Pour confirmer ses dires, Alice Kha présente les chiffres publiés par le canton de Genève, le seul qui soit complètement transparent sur les transactions immobilières.

Les prix de l'immobilier vont corriger, selon les acteurs du secteur  

"En analysant les données publiées, on constate que l’année 2022 a démarré très fort en ce qui concerne le nombre de transactions mais que cela diminue trimestre après trimestre. Le marché immobilier romand a commencé à se figer à partir de juillet. Nous avons senti que la plupart des acteurs ont arrêté d’investir suite aux changements sur le marché". 

Parallèlement, les exigences des investisseurs ont augmenté. "Une caisse de pension qui achetait encore en début d’année à des rendement à 2,8% exige aujourd’hui des rendements de 3,6%." 

Les acteurs de l’immobilier interviewés en Suisse romande ont, en outre, unanimement affirmé que les prix de l’immobilier allaient se corriger, poursuit l'experte de PwC, "et nous avons déjà constaté cela depuis le deuxième semestre 2022 pour les immeubles de rendement". 

Une baisse qui, pour ces investisseurs, est plus perçue comme une opportunité qu’un scénario catastrophe. En effet, elle leur permettra d'acheter à nouveau des immeubles avec de meilleurs rendements.

La durabilité va peser sur les rendements et changer la donne 

Finalement, tout aussi important que les changements de l'environnement économique et que la hausse des taux, les nouvelles contraintes de durabilité vont, dans le futur, elles aussi peser sur les investissements immobiliers. 

Si l'on reprend l'exemple de Genève, explique Alice Kha, on voit que la majorité des logements dans le canton ont été construits avant les années 80, et donc sont, pour la plupart, très énergivores. "Par conséquent, avec le nouveau règlement sur l’énergie entré en vigueur en septembre 2022 à Genève, une grande partie de ces immeubles et des propriétaires vont être touchés par l’assainissement énergétique et les rénovations obligatoires pour baisser l’IDC, l’indice de dépense de chaleur du bâtiment". 

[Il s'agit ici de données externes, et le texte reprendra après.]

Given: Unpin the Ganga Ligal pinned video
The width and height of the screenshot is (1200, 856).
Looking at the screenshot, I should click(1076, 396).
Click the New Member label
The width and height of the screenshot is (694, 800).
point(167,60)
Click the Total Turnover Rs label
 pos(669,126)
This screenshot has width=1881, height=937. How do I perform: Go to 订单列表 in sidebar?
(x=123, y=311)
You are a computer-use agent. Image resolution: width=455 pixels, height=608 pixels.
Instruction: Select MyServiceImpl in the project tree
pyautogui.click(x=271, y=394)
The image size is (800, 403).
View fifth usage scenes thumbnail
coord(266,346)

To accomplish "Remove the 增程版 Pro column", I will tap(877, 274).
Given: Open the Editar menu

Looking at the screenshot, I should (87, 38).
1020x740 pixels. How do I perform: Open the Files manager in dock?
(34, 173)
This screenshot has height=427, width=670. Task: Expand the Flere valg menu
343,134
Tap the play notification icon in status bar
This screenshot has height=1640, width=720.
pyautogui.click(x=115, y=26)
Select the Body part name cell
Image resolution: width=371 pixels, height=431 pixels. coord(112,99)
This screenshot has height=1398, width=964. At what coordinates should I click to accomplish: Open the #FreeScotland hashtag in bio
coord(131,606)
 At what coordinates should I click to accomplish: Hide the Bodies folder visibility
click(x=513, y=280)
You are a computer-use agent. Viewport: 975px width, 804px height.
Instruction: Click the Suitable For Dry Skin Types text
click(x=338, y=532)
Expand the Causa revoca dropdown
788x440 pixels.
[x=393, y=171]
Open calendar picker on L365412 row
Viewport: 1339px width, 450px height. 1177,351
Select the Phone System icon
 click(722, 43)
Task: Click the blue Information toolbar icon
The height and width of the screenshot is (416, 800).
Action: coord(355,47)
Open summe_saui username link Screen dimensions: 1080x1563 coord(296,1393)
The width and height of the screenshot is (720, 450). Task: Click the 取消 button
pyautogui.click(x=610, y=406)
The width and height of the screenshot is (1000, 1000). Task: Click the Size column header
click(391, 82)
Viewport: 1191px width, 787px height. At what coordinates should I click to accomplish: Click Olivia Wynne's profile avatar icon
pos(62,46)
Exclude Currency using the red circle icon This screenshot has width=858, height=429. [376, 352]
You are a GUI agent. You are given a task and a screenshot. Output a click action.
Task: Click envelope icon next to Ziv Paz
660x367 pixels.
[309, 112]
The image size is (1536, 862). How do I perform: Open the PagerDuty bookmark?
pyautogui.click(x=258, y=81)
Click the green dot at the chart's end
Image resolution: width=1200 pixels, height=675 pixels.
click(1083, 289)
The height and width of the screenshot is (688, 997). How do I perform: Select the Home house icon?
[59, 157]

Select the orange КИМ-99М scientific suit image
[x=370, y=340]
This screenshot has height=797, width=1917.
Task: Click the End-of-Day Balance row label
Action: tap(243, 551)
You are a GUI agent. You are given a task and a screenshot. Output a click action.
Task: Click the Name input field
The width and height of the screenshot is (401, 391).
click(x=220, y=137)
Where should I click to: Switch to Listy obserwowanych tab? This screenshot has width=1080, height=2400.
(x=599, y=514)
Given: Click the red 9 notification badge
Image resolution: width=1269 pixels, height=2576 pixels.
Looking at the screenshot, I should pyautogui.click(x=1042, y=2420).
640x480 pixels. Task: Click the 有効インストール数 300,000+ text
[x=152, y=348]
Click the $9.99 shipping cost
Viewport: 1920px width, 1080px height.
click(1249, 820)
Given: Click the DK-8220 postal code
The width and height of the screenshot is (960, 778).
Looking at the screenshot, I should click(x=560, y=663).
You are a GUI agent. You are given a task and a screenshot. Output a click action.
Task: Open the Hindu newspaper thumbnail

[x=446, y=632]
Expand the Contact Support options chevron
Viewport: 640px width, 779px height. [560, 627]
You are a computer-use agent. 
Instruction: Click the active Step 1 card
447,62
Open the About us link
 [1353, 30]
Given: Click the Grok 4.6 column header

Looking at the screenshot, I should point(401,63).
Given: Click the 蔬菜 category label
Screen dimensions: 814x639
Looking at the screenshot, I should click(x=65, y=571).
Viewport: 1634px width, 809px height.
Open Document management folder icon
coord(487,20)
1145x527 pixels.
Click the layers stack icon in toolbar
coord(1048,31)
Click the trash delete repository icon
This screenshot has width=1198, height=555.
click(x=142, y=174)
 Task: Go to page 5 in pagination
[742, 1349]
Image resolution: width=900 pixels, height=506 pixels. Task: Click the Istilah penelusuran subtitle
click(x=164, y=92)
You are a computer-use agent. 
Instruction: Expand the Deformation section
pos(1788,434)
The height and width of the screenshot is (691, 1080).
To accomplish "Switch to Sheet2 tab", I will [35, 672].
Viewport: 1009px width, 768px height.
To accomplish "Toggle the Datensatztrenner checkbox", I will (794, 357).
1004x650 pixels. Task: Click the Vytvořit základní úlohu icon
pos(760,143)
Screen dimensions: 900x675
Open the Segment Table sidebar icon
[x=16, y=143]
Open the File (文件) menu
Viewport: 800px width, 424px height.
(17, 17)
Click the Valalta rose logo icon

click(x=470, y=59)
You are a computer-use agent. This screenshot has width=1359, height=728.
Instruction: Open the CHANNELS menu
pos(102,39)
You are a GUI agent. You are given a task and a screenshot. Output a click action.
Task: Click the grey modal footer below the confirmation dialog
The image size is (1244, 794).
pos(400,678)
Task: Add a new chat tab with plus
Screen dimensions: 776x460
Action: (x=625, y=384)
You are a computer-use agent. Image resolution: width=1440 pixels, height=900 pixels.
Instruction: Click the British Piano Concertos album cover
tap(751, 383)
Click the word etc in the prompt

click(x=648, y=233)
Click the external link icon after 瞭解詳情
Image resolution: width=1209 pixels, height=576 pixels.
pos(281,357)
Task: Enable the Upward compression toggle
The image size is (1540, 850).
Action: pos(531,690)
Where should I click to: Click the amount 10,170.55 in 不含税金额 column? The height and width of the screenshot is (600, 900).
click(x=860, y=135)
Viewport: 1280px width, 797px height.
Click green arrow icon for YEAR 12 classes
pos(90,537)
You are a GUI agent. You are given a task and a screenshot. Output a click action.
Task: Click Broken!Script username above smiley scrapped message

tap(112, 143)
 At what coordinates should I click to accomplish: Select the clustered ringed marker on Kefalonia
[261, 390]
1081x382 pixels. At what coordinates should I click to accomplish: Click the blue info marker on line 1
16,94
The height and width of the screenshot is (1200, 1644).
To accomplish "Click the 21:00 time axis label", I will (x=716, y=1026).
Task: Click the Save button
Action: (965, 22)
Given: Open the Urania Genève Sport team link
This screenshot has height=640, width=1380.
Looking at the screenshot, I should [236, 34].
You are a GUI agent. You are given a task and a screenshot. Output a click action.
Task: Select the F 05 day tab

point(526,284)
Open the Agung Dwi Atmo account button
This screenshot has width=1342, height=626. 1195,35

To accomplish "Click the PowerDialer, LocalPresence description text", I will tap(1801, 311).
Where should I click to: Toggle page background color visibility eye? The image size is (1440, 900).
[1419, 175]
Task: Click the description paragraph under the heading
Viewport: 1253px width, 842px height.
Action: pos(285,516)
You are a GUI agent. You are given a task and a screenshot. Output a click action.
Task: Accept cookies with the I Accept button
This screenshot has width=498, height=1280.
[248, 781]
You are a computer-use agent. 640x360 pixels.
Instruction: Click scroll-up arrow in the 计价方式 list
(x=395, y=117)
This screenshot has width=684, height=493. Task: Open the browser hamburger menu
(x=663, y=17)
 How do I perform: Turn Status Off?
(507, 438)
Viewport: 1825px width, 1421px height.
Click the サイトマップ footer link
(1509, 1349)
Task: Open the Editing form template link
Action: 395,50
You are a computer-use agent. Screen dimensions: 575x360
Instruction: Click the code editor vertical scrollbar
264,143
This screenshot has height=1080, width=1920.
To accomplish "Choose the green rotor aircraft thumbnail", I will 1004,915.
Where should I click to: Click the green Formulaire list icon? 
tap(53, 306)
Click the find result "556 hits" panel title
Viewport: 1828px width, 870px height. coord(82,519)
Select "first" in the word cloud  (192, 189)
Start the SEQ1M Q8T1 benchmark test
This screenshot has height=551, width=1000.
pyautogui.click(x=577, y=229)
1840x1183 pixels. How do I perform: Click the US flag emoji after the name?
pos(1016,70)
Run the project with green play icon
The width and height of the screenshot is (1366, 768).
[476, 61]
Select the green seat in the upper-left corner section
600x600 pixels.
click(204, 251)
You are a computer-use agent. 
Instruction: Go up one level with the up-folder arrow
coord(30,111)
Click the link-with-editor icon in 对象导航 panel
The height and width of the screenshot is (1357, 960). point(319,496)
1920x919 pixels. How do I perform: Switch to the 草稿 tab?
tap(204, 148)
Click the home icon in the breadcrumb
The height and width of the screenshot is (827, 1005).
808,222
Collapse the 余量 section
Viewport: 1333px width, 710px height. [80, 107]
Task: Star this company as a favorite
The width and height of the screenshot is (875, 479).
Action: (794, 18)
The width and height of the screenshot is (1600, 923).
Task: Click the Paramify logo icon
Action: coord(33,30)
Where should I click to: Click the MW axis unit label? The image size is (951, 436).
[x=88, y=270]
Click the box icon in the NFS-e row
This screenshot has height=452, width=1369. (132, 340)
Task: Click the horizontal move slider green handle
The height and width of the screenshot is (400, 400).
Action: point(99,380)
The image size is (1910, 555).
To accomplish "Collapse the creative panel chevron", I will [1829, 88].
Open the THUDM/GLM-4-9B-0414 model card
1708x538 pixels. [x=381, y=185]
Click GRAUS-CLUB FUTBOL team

Ce qui entraîne, bien entendu, des investissements importants, que tous les propriétaires, surtout les privés, ne peuvent pas se permettre. "Nous voyons de nombreux immeubles en vente à Genève appartenant à des propriétaires privés qui ne peuvent pas ou ne veulent pas mettre 1 ou 2 millions pour rénover leurs immeubles, sachant que, en moyenne, 75 % de cette somme sera imputable à l'assainissement énergétique. D’autant plus que le coût de ces travaux est difficilement répercutable sur les locataires, à cause de la législation protégeant ces derniers."

Et, Alice Kha en est convaincue, ce qui se passe aujourd'hui à Genève se passera demain dans les autres cantons romands, qui vont certainement suivre cette tendance. Bref les bouleversements du marché immobilier ne font que commencer.